[Stored records]
━━━━━━━━━━━━━━━━━━━━

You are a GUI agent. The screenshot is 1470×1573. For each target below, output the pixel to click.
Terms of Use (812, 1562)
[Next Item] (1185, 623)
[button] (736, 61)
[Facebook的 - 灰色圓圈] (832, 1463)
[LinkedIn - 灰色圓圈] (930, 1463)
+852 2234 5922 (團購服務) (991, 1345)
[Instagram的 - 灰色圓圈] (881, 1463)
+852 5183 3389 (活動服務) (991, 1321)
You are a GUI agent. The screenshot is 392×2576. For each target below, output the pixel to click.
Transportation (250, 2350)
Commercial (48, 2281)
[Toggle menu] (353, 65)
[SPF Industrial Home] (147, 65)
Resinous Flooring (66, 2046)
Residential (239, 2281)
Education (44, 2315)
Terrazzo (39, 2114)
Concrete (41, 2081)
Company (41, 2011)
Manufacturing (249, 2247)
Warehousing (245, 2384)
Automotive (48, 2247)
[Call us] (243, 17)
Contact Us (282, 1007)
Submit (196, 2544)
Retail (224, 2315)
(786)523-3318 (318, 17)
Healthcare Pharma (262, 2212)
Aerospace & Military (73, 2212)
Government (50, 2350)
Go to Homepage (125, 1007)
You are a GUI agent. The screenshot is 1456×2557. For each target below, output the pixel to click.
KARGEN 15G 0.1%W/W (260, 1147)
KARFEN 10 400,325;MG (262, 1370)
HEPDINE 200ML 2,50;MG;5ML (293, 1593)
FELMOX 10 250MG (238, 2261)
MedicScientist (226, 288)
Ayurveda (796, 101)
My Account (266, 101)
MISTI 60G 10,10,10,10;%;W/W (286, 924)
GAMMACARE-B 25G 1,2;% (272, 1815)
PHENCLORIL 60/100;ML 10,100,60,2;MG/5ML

━━━━━━━━━━━━━━━━━━━━

__WORK TO BE COMPLETED__.
Find the word "click" in the entries, then copy out every line that has it.

__ANSWER TO THIS PROBLEM__.
You are a GUI agent. The screenshot is 1470×1573. For each target below, output the pixel to click.
You are a GUI agent. The screenshot is 392×2576. For each target below, output the pixel to click.
You are a GUI agent. The screenshot is 1456×2557. For each target below, output the pixel to click.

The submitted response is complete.